Growing babies is exhausting and I learned that handling my own needs was more likely to get me where I needed to be without pressuring her or being disappointed by her being ‘tired again.’
After she gave birth was a busy time and I’m not really sure where I was or who I was, I can only imagine how it was for her. Sex WILL take a backseat. It happens. When sleep returns to normal ranges and babies become toddlers, it all returns with time.
Looking back on what I have learned from chastity over the last few years, it may have helped to be caged after she became pregnant. I’m rapidly becoming an advocate of teaching caging husbands as part of the engagement counseling as people begin their married lives together. I wish that we had started chastity so much sooner in our relationship.
I know it’s tempting to try to generalize your experiences into something that’s good for all males. I think that introducing a chastity device into a relationship during or just after pregnancy is probably not the best idea. For one thing, there is implicit pressure on the woman when she knows that she and she alone can provide you with sexual release.

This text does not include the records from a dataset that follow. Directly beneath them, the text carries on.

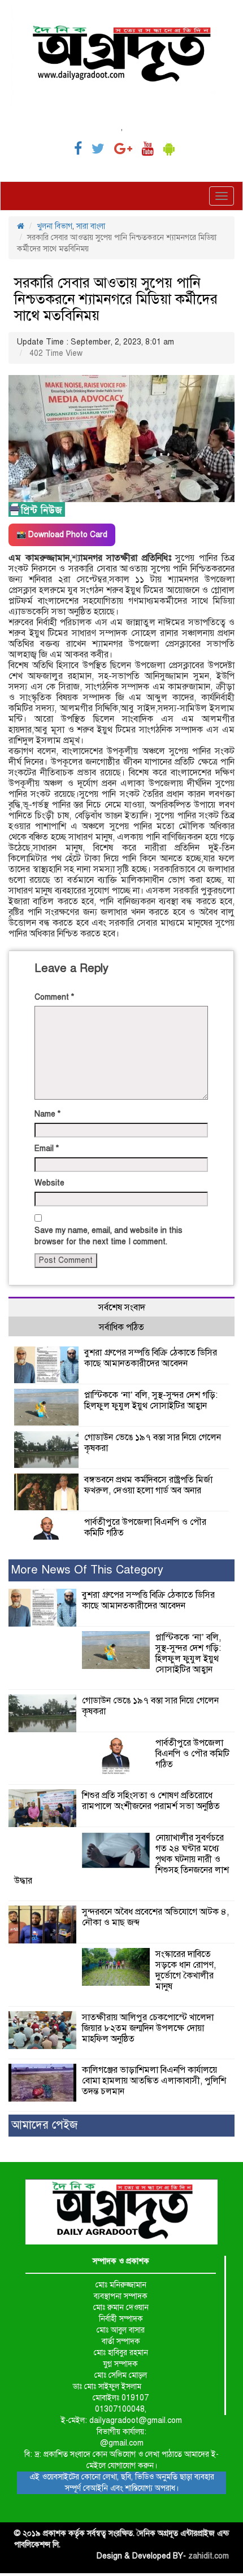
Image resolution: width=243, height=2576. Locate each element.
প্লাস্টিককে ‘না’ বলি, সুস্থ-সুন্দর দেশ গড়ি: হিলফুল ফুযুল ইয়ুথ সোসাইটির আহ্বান (151, 1400)
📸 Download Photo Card (61, 534)
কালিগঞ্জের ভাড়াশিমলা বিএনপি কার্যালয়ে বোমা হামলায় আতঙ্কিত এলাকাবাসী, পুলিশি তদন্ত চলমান (154, 2080)
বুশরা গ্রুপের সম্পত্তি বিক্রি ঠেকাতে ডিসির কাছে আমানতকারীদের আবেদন (150, 1358)
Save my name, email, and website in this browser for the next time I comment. (108, 1236)
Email (46, 1148)
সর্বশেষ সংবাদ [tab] (121, 1307)
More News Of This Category (87, 1570)
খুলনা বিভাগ (54, 226)
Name (47, 1114)
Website (49, 1183)
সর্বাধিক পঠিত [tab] (121, 1327)
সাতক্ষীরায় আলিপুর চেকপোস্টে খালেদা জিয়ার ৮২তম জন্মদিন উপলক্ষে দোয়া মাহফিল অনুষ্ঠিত (148, 2028)
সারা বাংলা (90, 226)
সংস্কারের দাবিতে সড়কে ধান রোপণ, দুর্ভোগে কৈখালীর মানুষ (185, 1970)
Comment (54, 997)
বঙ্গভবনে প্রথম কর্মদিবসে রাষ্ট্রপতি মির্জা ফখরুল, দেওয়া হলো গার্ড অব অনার (148, 1485)
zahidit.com (208, 2556)
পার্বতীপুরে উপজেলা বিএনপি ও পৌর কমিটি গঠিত (145, 1527)
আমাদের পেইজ (44, 2125)
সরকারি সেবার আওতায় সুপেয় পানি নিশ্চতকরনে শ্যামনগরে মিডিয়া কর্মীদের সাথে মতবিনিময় (116, 299)
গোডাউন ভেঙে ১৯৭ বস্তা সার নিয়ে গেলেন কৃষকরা (152, 1443)
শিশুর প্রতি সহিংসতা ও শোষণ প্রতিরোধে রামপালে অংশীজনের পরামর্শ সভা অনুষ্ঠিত (151, 1801)
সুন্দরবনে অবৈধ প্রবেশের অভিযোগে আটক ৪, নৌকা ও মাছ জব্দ (155, 1917)
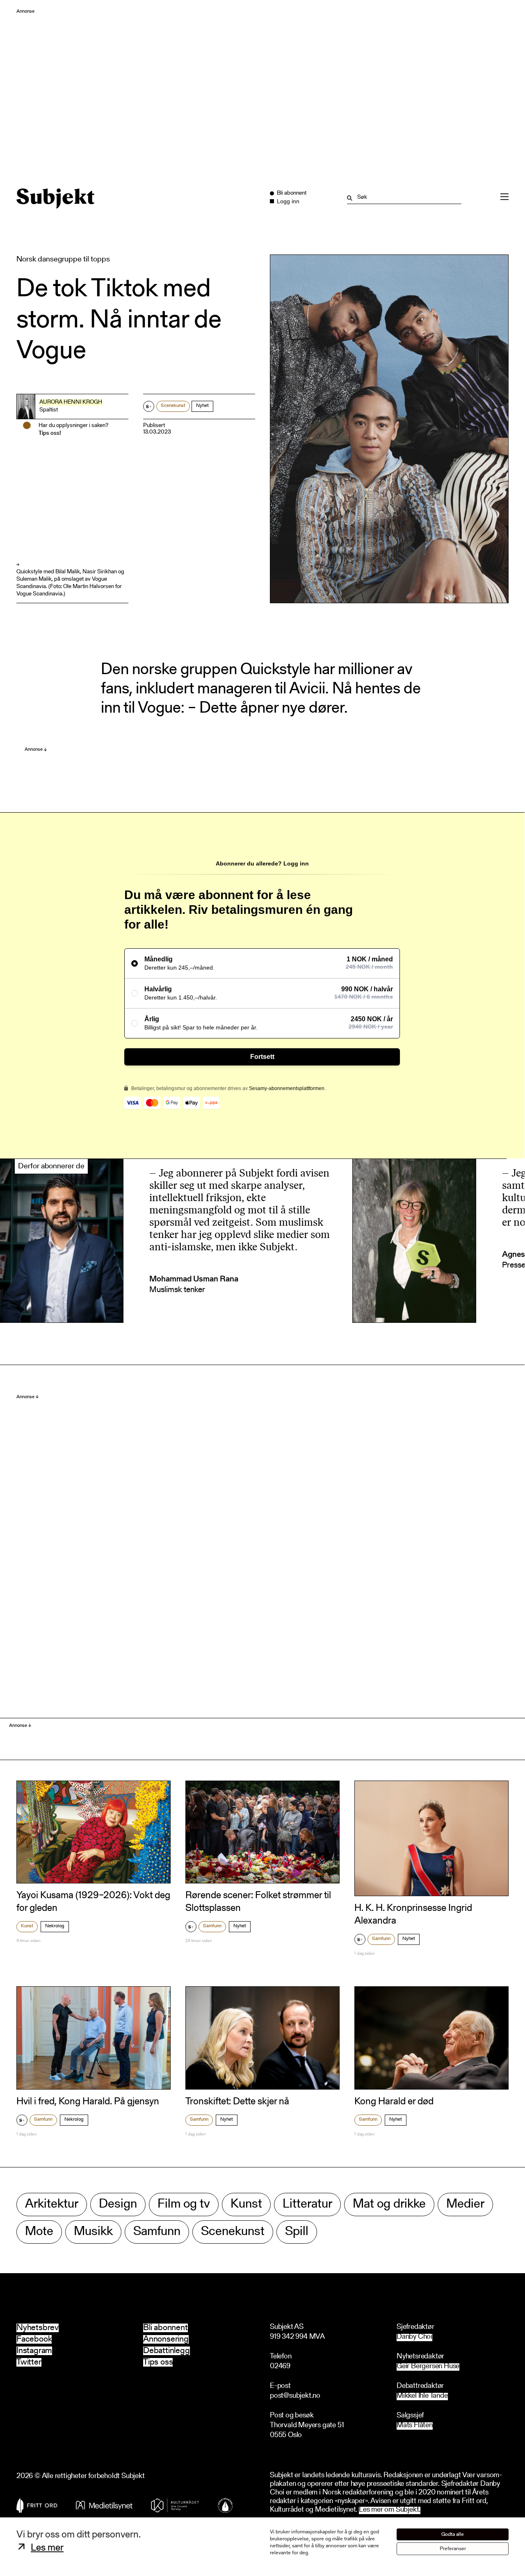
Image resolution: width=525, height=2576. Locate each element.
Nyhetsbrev (37, 2328)
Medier (465, 2204)
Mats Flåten (415, 2425)
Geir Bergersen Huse (428, 2366)
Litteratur (307, 2204)
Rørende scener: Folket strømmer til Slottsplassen (258, 1902)
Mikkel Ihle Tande (422, 2396)
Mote (39, 2232)
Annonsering (166, 2339)
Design (118, 2204)
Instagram (34, 2351)
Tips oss (158, 2362)
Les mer (47, 2548)
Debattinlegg (166, 2351)
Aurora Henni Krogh (70, 402)
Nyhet (202, 405)
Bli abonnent (165, 2328)
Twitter (28, 2362)
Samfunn (212, 1926)
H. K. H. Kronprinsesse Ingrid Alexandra (413, 1915)
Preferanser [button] (453, 2548)
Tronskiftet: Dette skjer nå (237, 2102)
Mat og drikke (389, 2204)
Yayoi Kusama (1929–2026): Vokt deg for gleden (93, 1902)
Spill (296, 2232)
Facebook (34, 2339)
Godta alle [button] (452, 2534)
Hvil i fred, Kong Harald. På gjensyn (87, 2102)
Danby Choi (414, 2337)
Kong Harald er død (394, 2102)
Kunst (27, 1926)
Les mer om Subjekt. (389, 2510)
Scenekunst (173, 405)
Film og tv (184, 2204)
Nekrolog (54, 1926)
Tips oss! (50, 433)
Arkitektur (51, 2204)
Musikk (93, 2232)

I think a lot of women maintain a polite fiction that their husbands don’t want or need sex unless they get it from them. I suppose we promote that fiction by keeping our private masturbation secret.

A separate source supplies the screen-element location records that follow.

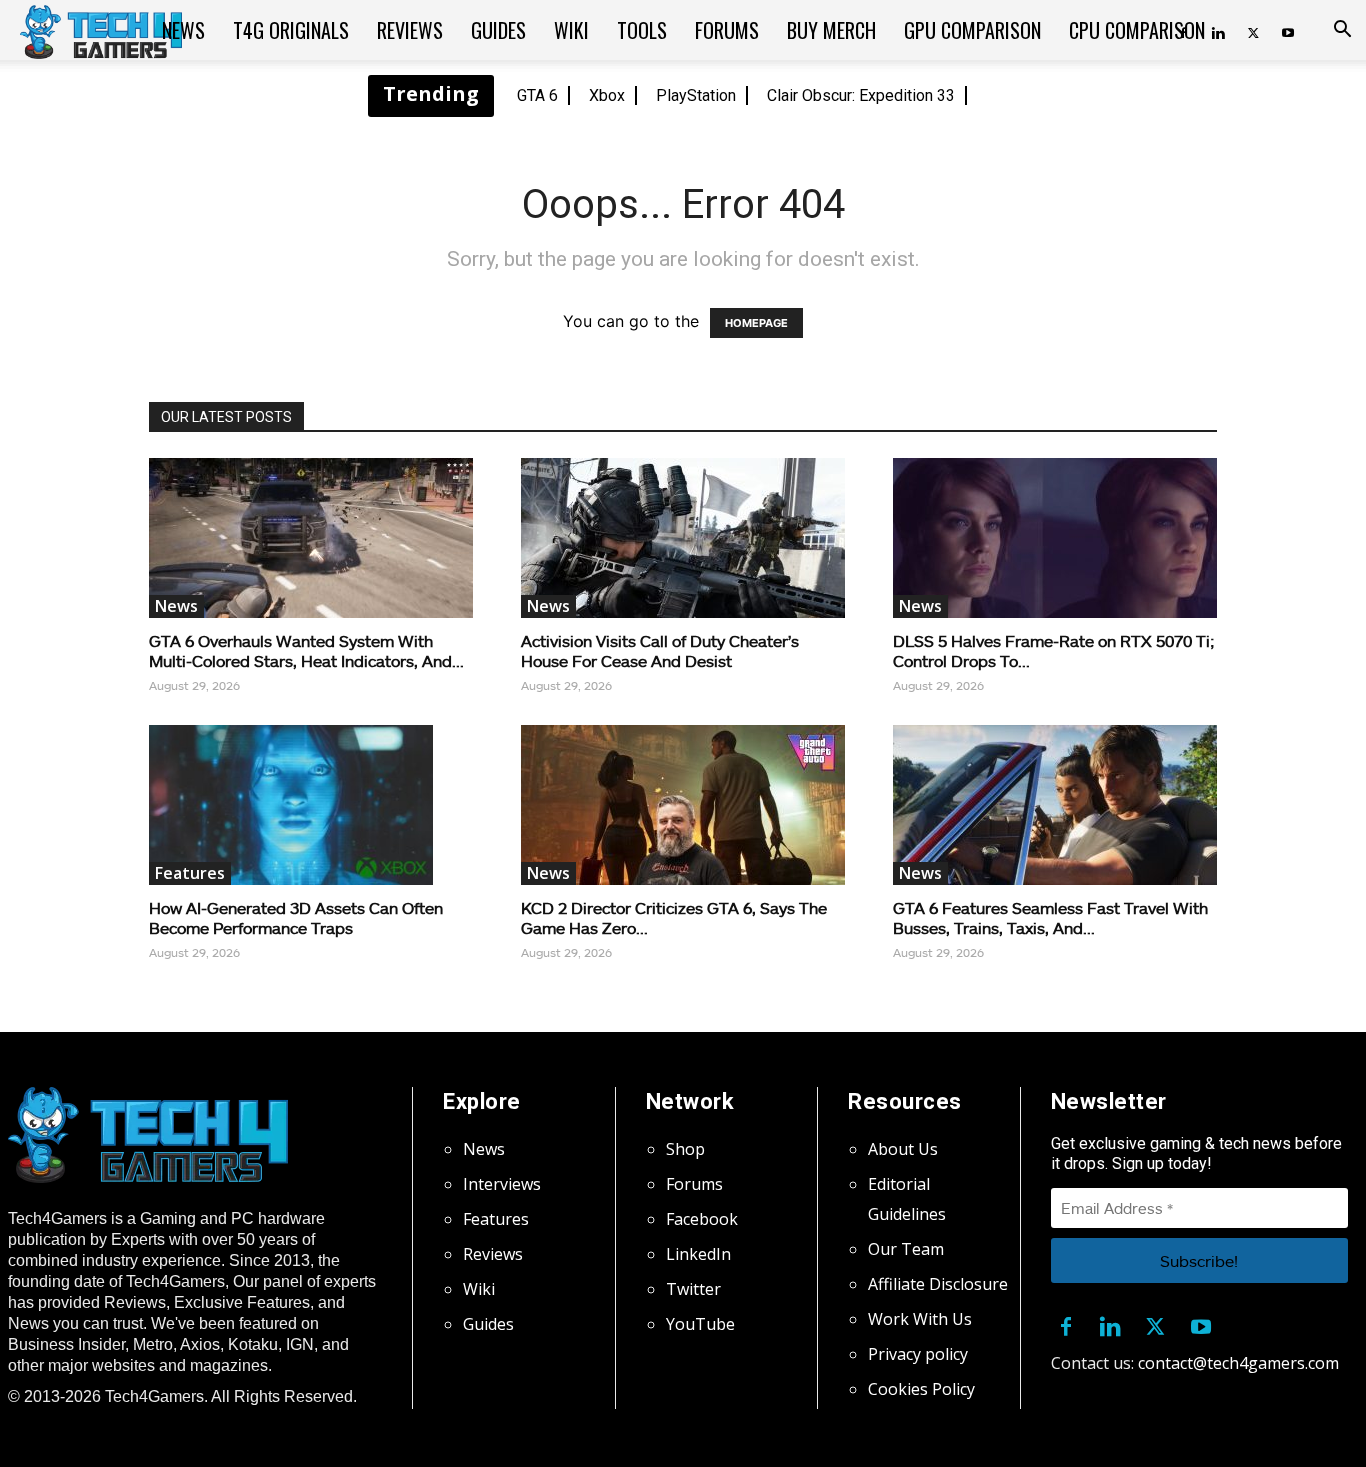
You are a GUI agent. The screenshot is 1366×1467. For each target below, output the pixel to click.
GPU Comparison (972, 30)
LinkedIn (698, 1254)
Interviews (502, 1184)
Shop (685, 1149)
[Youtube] (1288, 30)
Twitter (693, 1289)
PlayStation (696, 95)
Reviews (410, 30)
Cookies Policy (921, 1389)
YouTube (700, 1324)
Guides (498, 30)
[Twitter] (1253, 30)
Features (190, 873)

Introducing anything that requires new activities like enforced male chastity is bound to make things more difficult for the new mother. Does the question still remain what you are supposed to do under those conditions? My experience with my ex was very disappointing. She seemed to feel that both of us would happily suspend any interest in sex while the children were young. Obviously, I didn’t share that point of view.
This is a time for careful negotiation. The objective is to find a compromise that provides both of you with reasonable satisfaction. If you had been practicing male chastity prior to the pregnancy, it certainly wouldn’t be an issue. I just don’t think adding something new and this challenging for a woman makes a lot of sense at such a vulnerable time.
Introducing chastity and cages at this time would be a mistake in my opinion. Support your wife and help lots when the baby comes. In time, you can speak about cages and male chastity.